2enam.com, “Saat manusia mulai mengenal kasih sayang, di waktu yang sama mereka juga menanggung resiko kebencian”.
Pilbup seharusnya ditafsir sebagai proses pergantian cinta, meskipun menyakitkan tetapi seperti itulah politik mengelola perasaannya. Semua pihak terlebih dahulu harus menjernihkan fikiran, kemudian menata kembali menjadi pilar kokoh yang dapat membantu tanah yang kita sebut Tipalayo ini mampu melihat calon tambatan hatinya dalam seluruh relasi.
Masyarakat Tipalayo sudah miskin, jangan lagi ditambahi dengan menggores luka. Miskin dan tak bersemangat, pasti melahirkan dua hal, mudah dijebak zaman dan berujung Baper. Pilbup adalah media PDKT, seluruh sistem Sipamandaq kita, harus berdiri diatas panji-panji politik yang berdaulat dan bertanggung-jawab atas penghidupan masyarakat.
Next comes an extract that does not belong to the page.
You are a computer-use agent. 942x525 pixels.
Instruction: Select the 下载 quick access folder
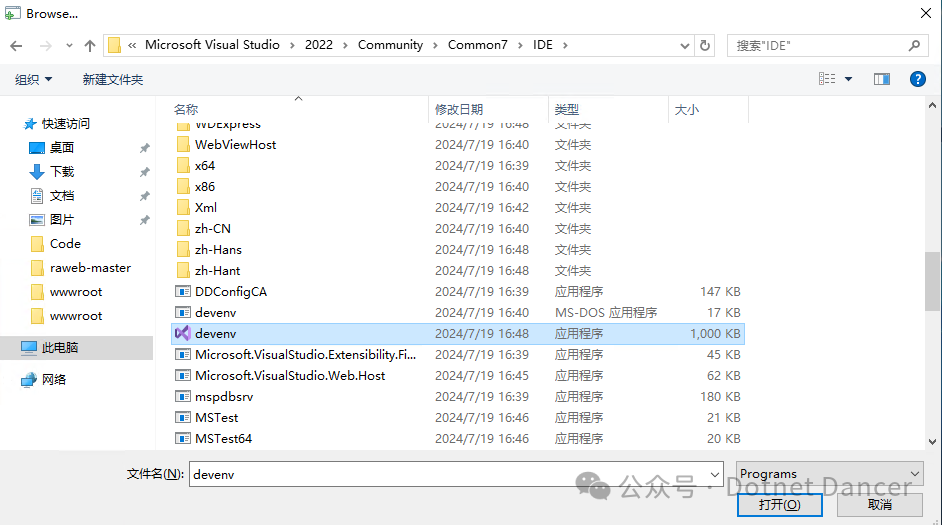point(62,172)
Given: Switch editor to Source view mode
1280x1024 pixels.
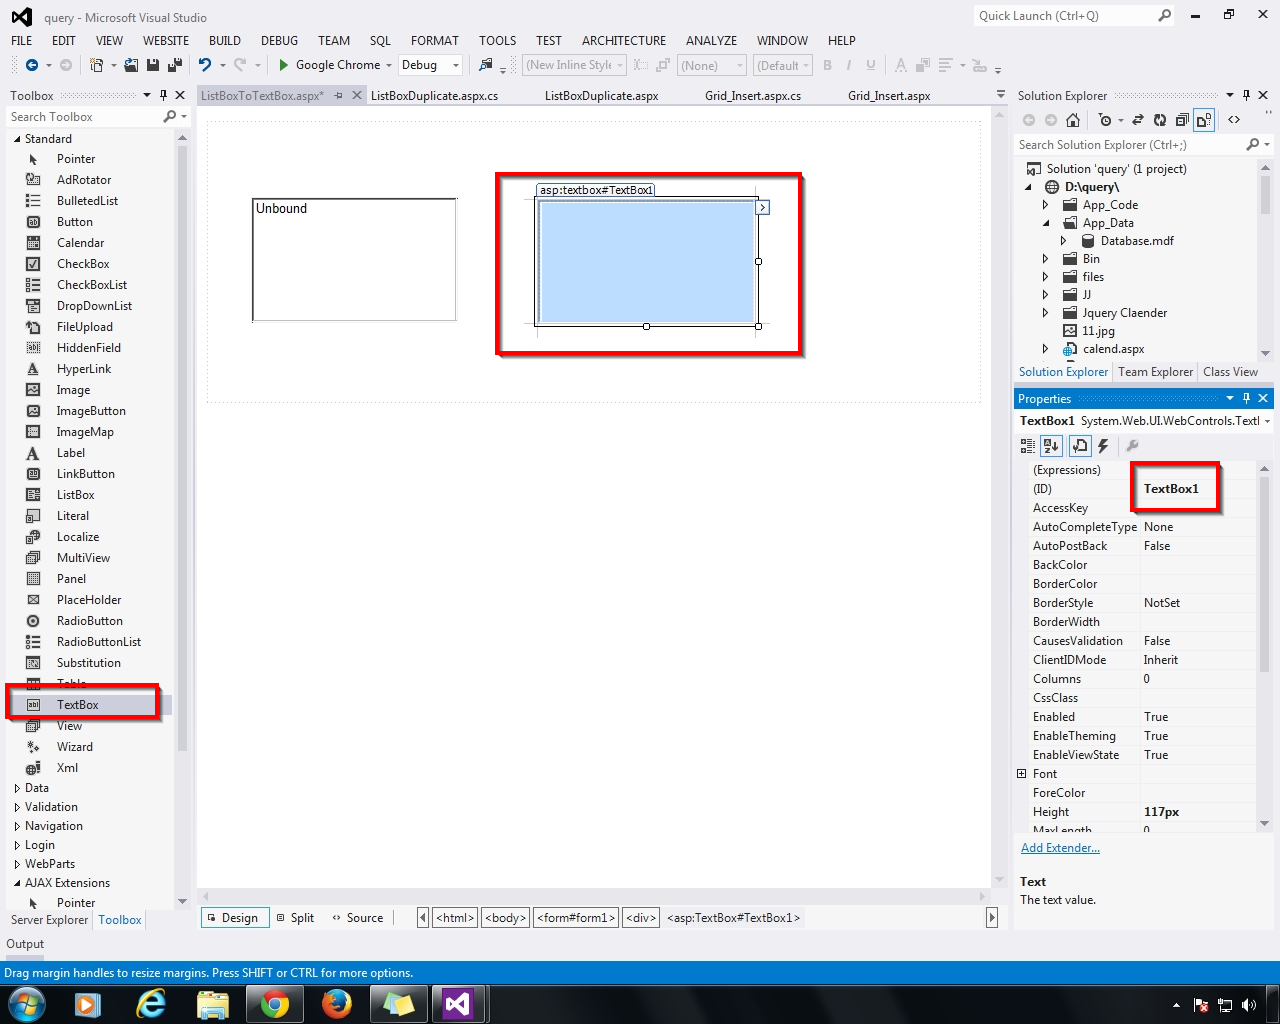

Selain itu, konstalasi politik daerah harus berdiri kokoh diatas pondasi hukum, baik secara positif maupun adat. Kita pasti sependapat bahwa kenangan lalu telah memberi pelajaran tentang pentingnya satu gagasan politik lokal (Sibaliparriq) yang menjadi inisiator dalam mengumpulkan kembali hati yang telah berserakan itu. Sayang, mekanisme lokal itu tak sekharismatik politik ‘Check in’ yang telah kita kagumi sejak beberapa dekade terakhir.
Masyarakat akhirnya dilema sendiri dalam menghadapi pergolakan hati yang telah jauh membantahkan logika. Siapa pun pasti akan merasa lelah dengan proses makan hati secara politik di Tipalayo. Saat kita mulai lelah dengan tutur yang santun dan selalu memberi dengan apa adanya, masyarakat malah rindu pemimpin yang posesif dan bersuara lantang. Gerak move on kita pun makin suram, entah mengapa kenangan masa lalu itu terungkap kembali.
Hal itu karena hati kita cenderung tidak tahan melakoni satu cita-cita perubahan ke arah hidup yang lebih baik. Terlalu mudah putus asa. Lalu menyerah dalam jebakan romansa masa lalu. Politik ideal tidak dibangun dalam jangkauan tatapan mata saja, tapi harus menjadi permainan ingatan dan imajinasi perasaan.
Tanah Tipalayo yang kita cintai itu sangat terbebani atas trauma masa lalu yang berjejal memenuhi ruang batin masyarakat dan berakibat pada dua hal, ketakutan membuka hati dalam kontestasi Pilbup atau bergerak dalam berbagai sektor dengan alur politik atas nama dendam karena berulangkali tersakiti.
Fenomena pertama hadir karena ketakutan jatuh dalam perangkap depresi daerah. Sedangkan soal dendam itu hanya ingin merebut kembali tafsir kebenaran pengetahuan dan kebudayaan yang telah terenggut.
Pada kondisi kekinian, Tipalayo belum mampu melihat sosok pujaan yang sedari awal muncul menokohkan dirinya, meskipun penampilannya hanya mencoba menyerap sisa-sisa aura yang diwariskan oleh masa lalu. Masyarakat harus bersabar menunggu pemimpin yang hadir untuk mewujudkan cita-cita masa lalu yang belum sempat dikecap oleh tanah itu.
Karena telah menjadi korban perasaan, Tipalayo belum berani untuk menentukan prinsipnya. Beberapa calon penyunting yang diharapkan mampu membawa masyarakat ke arah yang lebih baik justru sibuk berkamuflase dengan intimidasi politik elusan dada yang semakin keras, kita harus mampu membendung intervensi itu jika ingin mewujudkan sebuah kemalaqbian. Calon penyunting hendaknya tidak larut dalam hegemoni nafsu yang sudah sangat nyata berniat merusak kita.
Olehnya itu, marilah kita saling memahami bahwa perasaan ini hadir sebagai pelindung, yang membawa kita ke arah kehidupan yang lebih baik lagi.